Billy Holiday

(1915 Philadelphia -1959 New York) The foremost female singer in jazz history, also known as Lady Day.
Born Eleanora Fagan. She took the name of Billie from an actress she admired and Holiday was her estranged father's last name.
Raised in Baltimore, and according to Billie, her father, a Jazz guitarist, abandoned the family and refused to acknowledge his daughter until after her first success. Her mother moved to New York, leaving her with relatives who mistreated her. She did menial work, had little schooling, spent time in juvenile reformatories and in 1928 went to New York to join her mother. There she was recruited for a brothel and eventually wound up in jail on prostitution charges.
In the early thirties she began singing at a small club in Brooklyn, then moved to larger ones in Harlem known to jazz enthusiasts. In 1933 she was discovered by the producer and talent scout, John Hammond, who arranged recording sessions with Benny Goodman and found her engagements in the more upscale Manhattan clubs.
1936 she began working with Lester Young, who is credited with giving her the nickname, Lady Day. In 1937, Holiday joined Count Basie's band, then the following year moved to Artie Shaw's, the first black singer to be featured with a white group. The very next year, she began appearing regulary at the Village interracial nightclub, Cafe Society, popular with the intellectual crowd.
By the end of the forties, Holiday had become a popular star for both her slow, melancholy songs of unrequited love, but also her gutty representation for the struggle of black Americans.

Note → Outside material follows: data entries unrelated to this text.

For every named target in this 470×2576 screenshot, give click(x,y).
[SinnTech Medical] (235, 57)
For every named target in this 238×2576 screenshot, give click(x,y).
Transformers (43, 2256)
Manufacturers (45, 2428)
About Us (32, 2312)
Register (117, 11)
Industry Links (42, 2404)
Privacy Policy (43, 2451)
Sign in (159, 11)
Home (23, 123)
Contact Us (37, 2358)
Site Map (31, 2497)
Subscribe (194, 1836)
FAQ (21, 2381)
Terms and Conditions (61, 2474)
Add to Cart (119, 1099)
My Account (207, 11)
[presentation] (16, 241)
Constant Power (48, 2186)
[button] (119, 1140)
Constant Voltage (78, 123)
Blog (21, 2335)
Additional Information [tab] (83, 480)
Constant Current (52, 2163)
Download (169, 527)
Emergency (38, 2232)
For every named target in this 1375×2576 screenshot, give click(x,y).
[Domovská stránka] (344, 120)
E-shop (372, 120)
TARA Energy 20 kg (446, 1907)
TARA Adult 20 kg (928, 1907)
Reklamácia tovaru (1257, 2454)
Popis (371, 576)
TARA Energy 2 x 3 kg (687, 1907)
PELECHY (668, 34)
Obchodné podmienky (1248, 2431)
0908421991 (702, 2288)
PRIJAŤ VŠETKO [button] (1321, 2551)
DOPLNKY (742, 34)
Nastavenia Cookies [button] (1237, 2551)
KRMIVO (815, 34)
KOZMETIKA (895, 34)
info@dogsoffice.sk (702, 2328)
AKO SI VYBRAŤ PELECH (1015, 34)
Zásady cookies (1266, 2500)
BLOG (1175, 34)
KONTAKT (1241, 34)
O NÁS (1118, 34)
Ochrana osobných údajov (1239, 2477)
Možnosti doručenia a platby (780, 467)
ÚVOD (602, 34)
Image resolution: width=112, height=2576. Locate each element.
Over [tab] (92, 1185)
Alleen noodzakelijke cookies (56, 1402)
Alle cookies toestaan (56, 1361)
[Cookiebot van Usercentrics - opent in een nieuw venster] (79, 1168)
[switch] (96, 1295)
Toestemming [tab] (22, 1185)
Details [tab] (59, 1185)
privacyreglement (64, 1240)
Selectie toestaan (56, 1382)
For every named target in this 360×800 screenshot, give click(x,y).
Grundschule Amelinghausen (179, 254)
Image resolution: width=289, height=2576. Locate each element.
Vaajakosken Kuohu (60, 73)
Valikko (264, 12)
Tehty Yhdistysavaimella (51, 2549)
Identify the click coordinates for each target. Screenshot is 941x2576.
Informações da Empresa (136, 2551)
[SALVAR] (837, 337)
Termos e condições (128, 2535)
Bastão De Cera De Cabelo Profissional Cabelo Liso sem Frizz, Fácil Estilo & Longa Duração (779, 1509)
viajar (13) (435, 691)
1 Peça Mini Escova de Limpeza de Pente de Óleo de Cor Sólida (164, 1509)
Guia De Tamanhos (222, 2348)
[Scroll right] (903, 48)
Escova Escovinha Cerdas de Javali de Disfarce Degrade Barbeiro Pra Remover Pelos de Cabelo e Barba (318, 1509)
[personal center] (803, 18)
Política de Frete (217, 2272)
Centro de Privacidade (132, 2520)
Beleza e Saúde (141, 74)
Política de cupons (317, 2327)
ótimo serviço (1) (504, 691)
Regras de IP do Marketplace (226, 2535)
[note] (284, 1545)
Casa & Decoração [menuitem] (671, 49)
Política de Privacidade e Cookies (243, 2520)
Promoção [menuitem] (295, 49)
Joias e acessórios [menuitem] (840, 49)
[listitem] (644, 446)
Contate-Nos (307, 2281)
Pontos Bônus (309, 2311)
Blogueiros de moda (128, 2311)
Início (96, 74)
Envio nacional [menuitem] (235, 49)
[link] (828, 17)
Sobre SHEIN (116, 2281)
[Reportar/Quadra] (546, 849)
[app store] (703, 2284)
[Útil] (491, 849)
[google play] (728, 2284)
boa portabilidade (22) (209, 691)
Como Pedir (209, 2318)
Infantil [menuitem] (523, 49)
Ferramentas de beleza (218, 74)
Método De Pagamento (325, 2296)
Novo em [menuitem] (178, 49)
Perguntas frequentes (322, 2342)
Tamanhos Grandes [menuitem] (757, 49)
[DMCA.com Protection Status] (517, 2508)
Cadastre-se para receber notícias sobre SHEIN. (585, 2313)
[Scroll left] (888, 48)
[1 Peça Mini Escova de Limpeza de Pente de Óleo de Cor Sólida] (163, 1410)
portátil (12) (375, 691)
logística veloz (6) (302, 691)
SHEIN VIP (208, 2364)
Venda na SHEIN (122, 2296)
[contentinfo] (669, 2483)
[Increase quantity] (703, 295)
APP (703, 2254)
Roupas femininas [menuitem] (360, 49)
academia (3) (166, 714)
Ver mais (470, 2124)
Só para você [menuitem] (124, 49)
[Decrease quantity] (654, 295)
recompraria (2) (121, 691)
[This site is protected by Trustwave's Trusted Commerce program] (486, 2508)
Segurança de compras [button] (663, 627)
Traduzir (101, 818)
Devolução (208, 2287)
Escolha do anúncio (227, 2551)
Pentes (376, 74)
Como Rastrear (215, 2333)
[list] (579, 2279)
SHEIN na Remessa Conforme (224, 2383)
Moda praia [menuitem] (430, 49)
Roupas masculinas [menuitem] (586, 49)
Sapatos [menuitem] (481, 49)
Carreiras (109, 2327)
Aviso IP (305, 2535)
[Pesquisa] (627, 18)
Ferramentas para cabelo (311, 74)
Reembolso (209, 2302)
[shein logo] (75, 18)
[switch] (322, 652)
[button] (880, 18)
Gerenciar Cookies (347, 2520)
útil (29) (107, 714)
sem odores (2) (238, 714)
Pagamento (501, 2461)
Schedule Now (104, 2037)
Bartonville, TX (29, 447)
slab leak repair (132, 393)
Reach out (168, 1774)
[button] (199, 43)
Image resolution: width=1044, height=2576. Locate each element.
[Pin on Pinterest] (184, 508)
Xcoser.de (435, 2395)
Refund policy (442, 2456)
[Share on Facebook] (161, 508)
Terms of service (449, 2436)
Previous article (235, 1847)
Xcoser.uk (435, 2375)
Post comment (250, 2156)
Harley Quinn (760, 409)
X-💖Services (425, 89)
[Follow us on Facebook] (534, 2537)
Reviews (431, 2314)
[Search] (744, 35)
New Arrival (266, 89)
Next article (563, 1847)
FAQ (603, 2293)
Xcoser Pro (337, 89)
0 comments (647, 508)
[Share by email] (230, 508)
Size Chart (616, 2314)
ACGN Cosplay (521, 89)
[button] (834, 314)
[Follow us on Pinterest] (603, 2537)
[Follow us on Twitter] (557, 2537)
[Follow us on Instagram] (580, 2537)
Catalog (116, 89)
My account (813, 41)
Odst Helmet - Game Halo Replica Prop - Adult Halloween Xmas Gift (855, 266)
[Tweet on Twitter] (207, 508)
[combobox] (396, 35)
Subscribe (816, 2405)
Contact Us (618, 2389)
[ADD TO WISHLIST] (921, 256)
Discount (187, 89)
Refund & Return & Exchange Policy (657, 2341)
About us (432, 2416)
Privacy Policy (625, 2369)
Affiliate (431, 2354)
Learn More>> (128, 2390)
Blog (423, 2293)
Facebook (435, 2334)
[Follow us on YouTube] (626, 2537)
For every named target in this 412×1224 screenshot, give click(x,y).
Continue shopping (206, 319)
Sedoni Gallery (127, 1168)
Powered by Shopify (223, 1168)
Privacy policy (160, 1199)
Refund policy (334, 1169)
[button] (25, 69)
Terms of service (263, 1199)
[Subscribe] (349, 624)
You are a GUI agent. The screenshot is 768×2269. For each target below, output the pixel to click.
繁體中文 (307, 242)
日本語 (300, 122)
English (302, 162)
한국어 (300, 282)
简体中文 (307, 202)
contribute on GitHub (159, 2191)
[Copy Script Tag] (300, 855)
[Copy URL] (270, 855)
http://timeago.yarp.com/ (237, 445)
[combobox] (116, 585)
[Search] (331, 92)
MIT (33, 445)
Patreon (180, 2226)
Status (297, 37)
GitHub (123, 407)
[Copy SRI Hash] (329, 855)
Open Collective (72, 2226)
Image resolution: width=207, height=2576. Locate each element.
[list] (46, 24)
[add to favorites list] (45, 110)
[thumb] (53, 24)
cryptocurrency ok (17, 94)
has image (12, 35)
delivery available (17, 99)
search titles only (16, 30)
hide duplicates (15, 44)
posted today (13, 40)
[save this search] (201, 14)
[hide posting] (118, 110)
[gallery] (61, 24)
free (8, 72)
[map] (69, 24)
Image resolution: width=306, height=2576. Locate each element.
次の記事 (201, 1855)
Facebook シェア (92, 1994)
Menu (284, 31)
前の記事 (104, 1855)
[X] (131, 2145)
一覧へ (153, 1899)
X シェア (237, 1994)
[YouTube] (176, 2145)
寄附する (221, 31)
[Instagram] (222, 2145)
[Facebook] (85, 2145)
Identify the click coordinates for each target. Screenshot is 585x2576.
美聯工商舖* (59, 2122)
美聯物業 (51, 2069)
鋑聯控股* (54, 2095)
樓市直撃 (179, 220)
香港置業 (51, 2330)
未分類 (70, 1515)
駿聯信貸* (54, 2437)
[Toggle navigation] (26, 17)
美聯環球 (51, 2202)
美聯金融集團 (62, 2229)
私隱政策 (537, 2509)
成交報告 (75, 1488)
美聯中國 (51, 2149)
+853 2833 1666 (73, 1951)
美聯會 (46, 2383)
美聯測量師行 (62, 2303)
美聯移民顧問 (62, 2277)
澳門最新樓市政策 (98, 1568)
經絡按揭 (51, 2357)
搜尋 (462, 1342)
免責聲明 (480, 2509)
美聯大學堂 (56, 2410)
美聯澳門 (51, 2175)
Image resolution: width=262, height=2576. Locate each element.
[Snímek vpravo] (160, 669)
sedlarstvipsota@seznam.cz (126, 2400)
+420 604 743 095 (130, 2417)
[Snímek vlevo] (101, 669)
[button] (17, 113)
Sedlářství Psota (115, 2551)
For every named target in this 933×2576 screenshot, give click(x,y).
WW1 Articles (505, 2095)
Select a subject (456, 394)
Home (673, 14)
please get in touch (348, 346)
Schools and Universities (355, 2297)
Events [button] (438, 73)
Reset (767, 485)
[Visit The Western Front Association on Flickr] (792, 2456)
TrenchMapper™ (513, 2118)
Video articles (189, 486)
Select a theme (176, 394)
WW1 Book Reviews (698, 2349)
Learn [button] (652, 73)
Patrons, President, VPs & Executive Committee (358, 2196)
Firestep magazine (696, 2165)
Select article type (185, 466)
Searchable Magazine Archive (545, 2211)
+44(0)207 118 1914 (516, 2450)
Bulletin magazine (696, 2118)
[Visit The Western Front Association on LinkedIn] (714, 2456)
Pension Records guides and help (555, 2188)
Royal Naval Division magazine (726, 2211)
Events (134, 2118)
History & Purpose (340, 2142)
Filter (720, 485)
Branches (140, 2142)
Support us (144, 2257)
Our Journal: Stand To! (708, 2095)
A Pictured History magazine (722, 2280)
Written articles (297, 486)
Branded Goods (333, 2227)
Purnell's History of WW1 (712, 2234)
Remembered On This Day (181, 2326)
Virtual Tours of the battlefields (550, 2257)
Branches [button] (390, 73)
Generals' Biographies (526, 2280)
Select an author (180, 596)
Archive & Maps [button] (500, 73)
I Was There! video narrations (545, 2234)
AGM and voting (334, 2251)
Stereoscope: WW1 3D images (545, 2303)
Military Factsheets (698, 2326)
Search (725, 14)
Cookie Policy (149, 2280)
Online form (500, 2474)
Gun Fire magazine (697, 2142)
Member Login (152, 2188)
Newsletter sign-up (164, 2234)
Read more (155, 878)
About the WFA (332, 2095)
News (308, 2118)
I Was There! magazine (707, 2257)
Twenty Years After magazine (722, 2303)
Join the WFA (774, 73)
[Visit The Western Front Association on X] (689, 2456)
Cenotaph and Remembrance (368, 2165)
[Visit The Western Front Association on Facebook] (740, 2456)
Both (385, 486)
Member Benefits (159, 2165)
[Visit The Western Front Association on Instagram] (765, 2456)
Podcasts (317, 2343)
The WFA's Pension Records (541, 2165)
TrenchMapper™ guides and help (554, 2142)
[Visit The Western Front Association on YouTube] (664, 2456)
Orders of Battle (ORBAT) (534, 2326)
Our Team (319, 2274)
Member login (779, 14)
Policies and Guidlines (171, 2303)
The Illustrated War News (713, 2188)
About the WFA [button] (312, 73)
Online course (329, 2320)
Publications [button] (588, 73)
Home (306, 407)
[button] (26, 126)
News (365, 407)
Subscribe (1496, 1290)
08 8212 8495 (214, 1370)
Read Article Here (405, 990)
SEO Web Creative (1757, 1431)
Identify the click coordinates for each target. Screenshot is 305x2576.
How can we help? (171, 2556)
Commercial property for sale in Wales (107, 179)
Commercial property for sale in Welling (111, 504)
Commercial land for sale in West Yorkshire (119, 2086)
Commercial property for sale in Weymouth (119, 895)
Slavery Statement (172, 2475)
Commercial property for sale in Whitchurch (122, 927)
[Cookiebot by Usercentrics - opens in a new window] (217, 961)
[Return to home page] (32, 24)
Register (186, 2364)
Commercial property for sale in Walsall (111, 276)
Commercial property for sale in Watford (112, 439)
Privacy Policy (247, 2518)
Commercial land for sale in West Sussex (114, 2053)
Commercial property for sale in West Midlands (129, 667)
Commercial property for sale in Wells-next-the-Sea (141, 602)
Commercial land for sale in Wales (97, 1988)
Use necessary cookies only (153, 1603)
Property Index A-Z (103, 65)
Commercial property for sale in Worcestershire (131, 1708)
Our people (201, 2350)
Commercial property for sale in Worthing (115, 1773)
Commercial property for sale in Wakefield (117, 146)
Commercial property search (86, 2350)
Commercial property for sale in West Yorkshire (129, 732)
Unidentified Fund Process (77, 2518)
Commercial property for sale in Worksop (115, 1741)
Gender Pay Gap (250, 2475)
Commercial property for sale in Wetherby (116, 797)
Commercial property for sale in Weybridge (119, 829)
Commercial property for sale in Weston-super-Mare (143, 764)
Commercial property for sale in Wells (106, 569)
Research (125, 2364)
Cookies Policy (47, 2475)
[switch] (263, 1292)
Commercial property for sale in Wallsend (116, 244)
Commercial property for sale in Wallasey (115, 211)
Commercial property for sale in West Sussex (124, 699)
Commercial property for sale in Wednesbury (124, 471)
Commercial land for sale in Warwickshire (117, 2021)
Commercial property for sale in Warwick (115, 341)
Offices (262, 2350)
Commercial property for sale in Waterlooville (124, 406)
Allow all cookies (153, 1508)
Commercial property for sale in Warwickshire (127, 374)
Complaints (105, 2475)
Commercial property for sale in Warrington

As her career was taking off, her use of hard drugs became more and more a part of her life. In 1947, after a highly publicized trial she was jailed on drug charges. The result of this conviction led to the forfeiture of her New York caberet license, which kept her from working in city clubs for the remainder of her life. In tandem with her drug problems was her habit of taking up with abusive men. She also began drinking heavily. She lost most of her money, which was considerable from both performances and recordings. Consequently, her health suffered and her voice coarsened. Yet, she continued to record and perform successfully until her death.
Holiday toured Europe in the fifties and appeared on a BBC television show. She made her final studio recording in 1959 for Verve, and a final peformance in a benefit concert in the Village on May 25, 1959. According to jazz critic, Leonard Feather and musician and comedian Steve Allen, co-hosts for the show, Holiday was only able to make it through two songs. Six days later she was taken to the hospital suffering from from liver and heart failure. While still in the hospital, she was placed under house arrest for drug possession, despite evidence suggesting the drugs may have been planted. Holiday remained under police guard at the hospital until she died from complications of cirrhosis on July 17th. She was 44. Her net worth at the time of her death was slightly more than $750.
She is now considered one of the most important vocalists of the 20th century, having influenced many not only for her enormous body of work but also for her fight against racism and sexism.